Pixel coordinate grounding data:
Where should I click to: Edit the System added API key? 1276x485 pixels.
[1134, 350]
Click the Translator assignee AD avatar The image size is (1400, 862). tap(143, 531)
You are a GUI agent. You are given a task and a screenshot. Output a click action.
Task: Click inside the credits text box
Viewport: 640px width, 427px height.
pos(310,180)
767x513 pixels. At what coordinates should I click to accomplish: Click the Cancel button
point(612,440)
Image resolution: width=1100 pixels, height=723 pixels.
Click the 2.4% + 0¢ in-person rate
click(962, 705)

Problem details:
The records shown earlier should all be returned verbatim.

Worked solution:
Where should I click to: Edit the System added API key? 1276x485 pixels.
[1134, 350]
Click the Translator assignee AD avatar The image size is (1400, 862). tap(143, 531)
You are a GUI agent. You are given a task and a screenshot. Output a click action.
Task: Click inside the credits text box
Viewport: 640px width, 427px height.
pos(310,180)
767x513 pixels. At what coordinates should I click to accomplish: Click the Cancel button
point(612,440)
Image resolution: width=1100 pixels, height=723 pixels.
Click the 2.4% + 0¢ in-person rate
click(962, 705)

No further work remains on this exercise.